MOSTLY AI employs a number of privacy-protection mechanisms to ensure that the private data of people and other entities is protected in the generated synthetic data.
One such mechanism is Rare category protection with the Constant method is enabled by default for all categorical columns. The Constant method masks rare categories with a
_RARE_ value. This default behavior helps to retain the distribution of categories from your original data.
Learn how Rare category protection works in the following sections and what you can do about unwanted
_RARE_ values in your synthetic data.
Rare category protection has two methods of operation: Constant and Sample.
With the Constant method, all rare categories in a categorical column are masked with the token
_RARE_ to protect any people or entities that fall into such categories from being re-identifiable in the synthetic data.
An example of a rare category in a
Job title column can be the category
President of the United States which makes the person behind the title instantly re-identifiable.
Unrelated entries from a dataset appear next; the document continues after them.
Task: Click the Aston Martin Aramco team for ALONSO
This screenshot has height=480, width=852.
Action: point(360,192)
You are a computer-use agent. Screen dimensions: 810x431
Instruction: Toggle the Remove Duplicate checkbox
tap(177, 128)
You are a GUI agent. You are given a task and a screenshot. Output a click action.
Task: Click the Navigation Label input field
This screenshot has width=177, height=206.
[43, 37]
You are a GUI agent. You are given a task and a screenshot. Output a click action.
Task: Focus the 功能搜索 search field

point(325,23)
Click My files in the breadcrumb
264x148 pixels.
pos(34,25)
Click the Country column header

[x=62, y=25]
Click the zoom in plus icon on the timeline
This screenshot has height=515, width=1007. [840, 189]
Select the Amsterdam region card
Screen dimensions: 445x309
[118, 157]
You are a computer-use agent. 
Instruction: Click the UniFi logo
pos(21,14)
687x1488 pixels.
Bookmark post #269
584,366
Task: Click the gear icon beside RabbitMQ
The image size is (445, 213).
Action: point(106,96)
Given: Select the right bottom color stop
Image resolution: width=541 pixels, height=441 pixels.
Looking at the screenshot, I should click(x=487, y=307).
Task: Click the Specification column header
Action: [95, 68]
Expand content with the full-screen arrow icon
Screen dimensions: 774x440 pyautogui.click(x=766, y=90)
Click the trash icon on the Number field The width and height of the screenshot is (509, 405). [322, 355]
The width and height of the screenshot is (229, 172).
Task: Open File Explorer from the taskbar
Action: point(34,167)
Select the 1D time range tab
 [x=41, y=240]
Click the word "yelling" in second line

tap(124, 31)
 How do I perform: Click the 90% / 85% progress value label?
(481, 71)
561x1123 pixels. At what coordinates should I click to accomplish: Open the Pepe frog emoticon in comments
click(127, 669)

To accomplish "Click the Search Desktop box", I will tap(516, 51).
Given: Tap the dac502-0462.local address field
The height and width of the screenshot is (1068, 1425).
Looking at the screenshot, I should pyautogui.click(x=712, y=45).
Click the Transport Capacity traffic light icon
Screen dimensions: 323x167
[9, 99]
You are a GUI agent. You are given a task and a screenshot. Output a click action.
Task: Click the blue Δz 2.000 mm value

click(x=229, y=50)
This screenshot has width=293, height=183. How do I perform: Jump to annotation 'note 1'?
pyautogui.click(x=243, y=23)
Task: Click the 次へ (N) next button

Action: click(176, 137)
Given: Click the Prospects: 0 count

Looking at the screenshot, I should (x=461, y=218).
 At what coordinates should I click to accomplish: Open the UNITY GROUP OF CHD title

With the Constant method, the category is masked with the
The goals of this approach are to:
- prevent the training of the AI model with rare categories
- retain the original distribution of categories in the synthetic data
The Constant method is the default method for all categorical columns and is the reason why
_RARE_ values appear in your synthetic data.
With the Sample method, MOSTLY AI replaces any rare categories by sampling values from other non-rare categories.
For example, in a
Job title column, the rare category
President of the United States can be replaced by sampling from a non-rare category, such as
Senior Account Manager.
While this method can prevent the appearance of
_RARE_ values in your synthetic data, it comes with the trade-off of skewing the original distribution in the categorical column by boosting the non-rare categories that MOSTLY AI samples from.
MOSTLY AI recommends that you do not disable Rare category protection for categorical columns.
If you do so, you risk exposing your synthetic data to re-identification attacks. This means that the Generative AI models in MOSTLY AI are trained with rare categories and generate rare categories in the synthetic data.
For example, in a Job title column, the categories
CFO, and other C-level positions typically appear only once per company. If you are processing a dataset that includes all employees at a company, the data of all C-level executives is immediately open to re-identification if Rare category protection is not enabled.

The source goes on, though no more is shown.